=== Selected text ===

1 Starting Out: The Initial BST Classes and Interface
2 Implementing rem Elt with BSTs
3 Turning the ALL-CAPS Questions into Code
3.1 Step 1: Reorganize the if statements
3.2 Step 2: Replace if on the LEFT child with a method
3.3 Step 3: Repeat process to remove if on right child
4 Other Notables in the Java BST Implementation

Implementing Binary Search Trees in Java

Kathi Fisler

Having covered how the binary search tree (BST) operations work conceptually, we turn to implementing actual Java classes for BSTs. Our examples illustrated that any operation that modifies the data structure (here, addElt and remElt) must maintain the invariant. Operations that merely inspect the data structure (such as hasElt) are free to exploit the invariant, though the invariant does not necessarily affect all operations (such as size).

Since BSTs are binary trees, we start with the code for binary trees (similar to what we wrote for family trees). From there, the implementations of size, hasElt, and addElt are straightforward. The implementation of remElt, however, has some interesting implications in Java. The rest of these notes will focus on remElt. The final bst implementation in Java shows the details of all four operations.

1 Starting Out: The Initial BST Classes and Interface

So we can agree on names, here are the initial (no methods) interface and classes for BSTs. Note there is nothing interesting here – these are the same as what we did for family trees, just with different names for the classes and interface.

=== Material ===

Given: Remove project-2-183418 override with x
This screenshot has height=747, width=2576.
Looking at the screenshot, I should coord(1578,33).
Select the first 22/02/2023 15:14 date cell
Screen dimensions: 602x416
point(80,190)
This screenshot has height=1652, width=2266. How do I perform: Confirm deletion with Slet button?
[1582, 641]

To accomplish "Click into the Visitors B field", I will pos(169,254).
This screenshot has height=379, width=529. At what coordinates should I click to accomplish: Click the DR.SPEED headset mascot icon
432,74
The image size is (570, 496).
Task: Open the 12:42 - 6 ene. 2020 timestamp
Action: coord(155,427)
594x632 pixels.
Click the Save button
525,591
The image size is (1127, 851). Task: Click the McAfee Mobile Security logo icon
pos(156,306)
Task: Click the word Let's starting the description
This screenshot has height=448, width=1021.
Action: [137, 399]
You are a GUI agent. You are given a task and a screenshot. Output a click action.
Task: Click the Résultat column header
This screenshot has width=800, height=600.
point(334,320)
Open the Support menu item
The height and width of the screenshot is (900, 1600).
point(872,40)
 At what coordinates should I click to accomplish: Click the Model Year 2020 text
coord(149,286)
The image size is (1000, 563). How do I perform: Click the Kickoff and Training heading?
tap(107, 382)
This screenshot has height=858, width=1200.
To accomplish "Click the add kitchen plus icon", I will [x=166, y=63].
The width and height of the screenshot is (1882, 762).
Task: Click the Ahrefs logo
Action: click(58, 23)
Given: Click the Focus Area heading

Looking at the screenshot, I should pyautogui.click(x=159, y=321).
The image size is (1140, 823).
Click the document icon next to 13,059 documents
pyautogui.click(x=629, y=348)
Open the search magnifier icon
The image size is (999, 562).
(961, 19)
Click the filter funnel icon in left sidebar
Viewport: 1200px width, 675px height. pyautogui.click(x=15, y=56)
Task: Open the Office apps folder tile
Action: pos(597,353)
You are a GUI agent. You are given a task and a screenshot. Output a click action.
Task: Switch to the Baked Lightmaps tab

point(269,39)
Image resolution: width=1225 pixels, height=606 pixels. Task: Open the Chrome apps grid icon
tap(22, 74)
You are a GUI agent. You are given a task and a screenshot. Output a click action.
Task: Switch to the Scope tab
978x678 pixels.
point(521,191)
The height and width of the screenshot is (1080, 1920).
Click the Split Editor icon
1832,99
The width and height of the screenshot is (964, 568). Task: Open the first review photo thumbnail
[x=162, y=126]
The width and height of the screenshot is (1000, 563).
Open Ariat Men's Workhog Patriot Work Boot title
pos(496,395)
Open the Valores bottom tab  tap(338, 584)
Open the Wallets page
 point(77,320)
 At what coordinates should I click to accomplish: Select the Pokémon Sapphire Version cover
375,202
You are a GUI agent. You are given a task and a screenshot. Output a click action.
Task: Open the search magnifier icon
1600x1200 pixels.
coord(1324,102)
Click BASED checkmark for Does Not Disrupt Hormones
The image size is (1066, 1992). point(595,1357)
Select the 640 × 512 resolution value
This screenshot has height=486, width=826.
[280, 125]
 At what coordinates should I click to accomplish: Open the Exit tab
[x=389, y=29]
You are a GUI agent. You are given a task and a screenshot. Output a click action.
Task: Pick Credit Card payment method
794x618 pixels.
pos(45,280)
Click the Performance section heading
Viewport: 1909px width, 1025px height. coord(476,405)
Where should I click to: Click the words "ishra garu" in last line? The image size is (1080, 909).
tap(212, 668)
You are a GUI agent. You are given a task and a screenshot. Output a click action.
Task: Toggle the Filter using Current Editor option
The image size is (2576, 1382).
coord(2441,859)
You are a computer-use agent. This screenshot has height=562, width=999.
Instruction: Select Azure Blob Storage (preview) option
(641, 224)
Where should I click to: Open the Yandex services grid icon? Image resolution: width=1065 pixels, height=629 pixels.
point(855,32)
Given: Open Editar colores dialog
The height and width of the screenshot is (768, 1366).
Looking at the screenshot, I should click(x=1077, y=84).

===

Problems:
1. In the notes on binary search trees in Java, which two operations are said to modify the data structure and so must maintain the invariant?
2. Reproduce the part of the notes on binary search trees in Java that starts at "Kathi Fisler" and ends at "all four operations.".

Exercise answers:
1. addElt and remElt

2.
Kathi Fisler

Having covered how the binary search tree (BST) operations work conceptually, we turn to implementing actual Java classes for BSTs. Our examples illustrated that any operation that modifies the data structure (here, addElt and remElt) must maintain the invariant. Operations that merely inspect the data structure (such as hasElt) are free to exploit the invariant, though the invariant does not necessarily affect all operations (such as size).

Since BSTs are binary trees, we start with the code for binary trees (similar to what we wrote for family trees). From there, the implementations of size, hasElt, and addElt are straightforward. The implementation of remElt, however, has some interesting implications in Java. The rest of these notes will focus on remElt. The final bst implementation in Java shows the details of all four operations.